= WHAT YOU SHOULD DO =
Write out all of the data below word for word, leaving out the pictures.

-- start --

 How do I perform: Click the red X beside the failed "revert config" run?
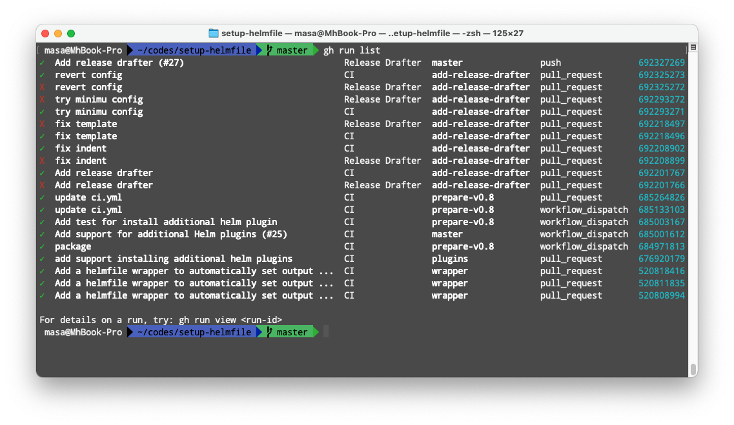pos(43,86)
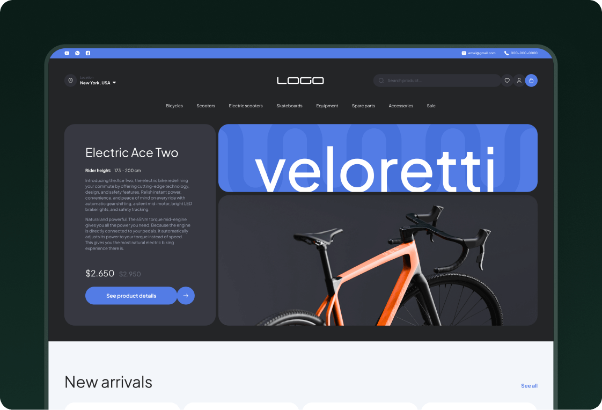This screenshot has height=410, width=602.
Task: Click the location pin icon
Action: tap(71, 80)
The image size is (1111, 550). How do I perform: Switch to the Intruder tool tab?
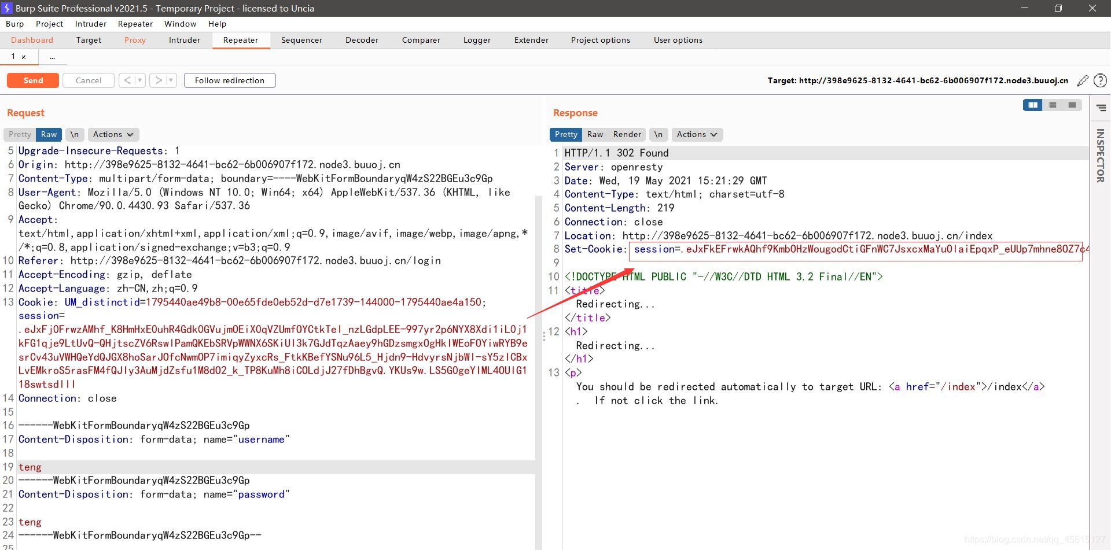pos(185,40)
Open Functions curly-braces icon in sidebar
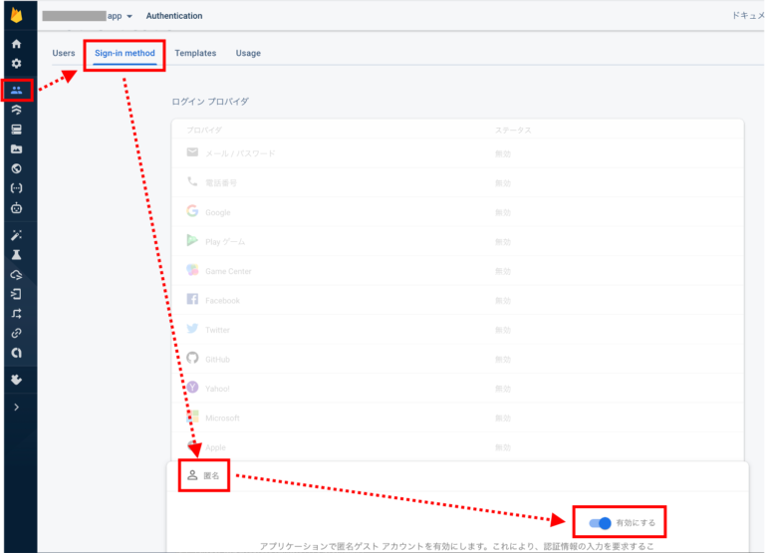The width and height of the screenshot is (765, 553). [x=16, y=188]
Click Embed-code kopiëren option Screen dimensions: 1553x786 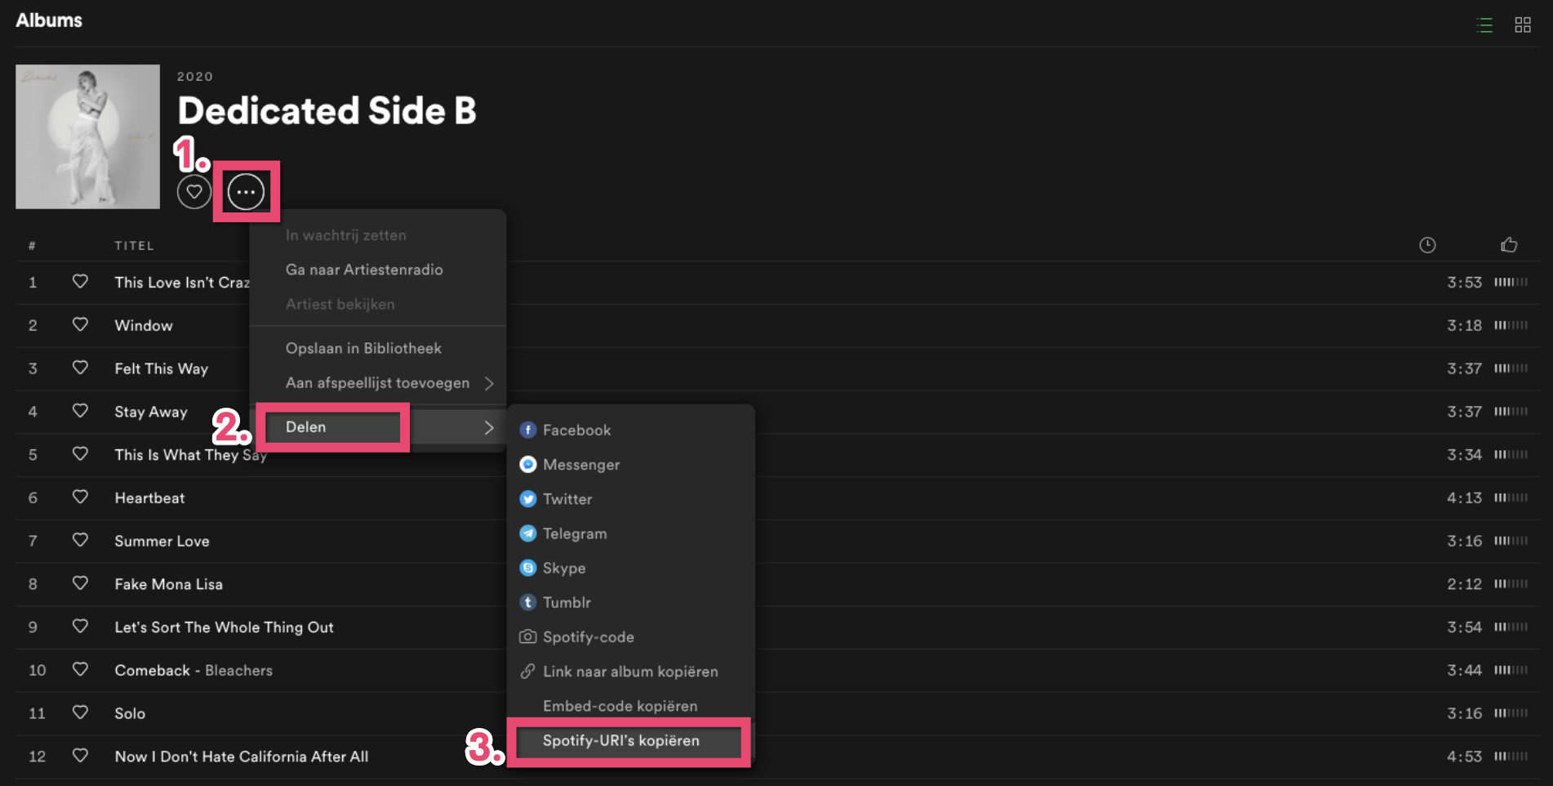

-- end --

= RESPONSE =
 How do I perform: Click the red X beside the failed "revert config" run?
pos(43,86)
This screenshot has height=410, width=602.
Task: Click the location pin icon
Action: tap(71, 80)
The image size is (1111, 550). How do I perform: Switch to the Intruder tool tab?
pos(185,40)
Open Functions curly-braces icon in sidebar
The width and height of the screenshot is (765, 553). [x=16, y=188]
Click Embed-code kopiëren option Screen dimensions: 1553x786 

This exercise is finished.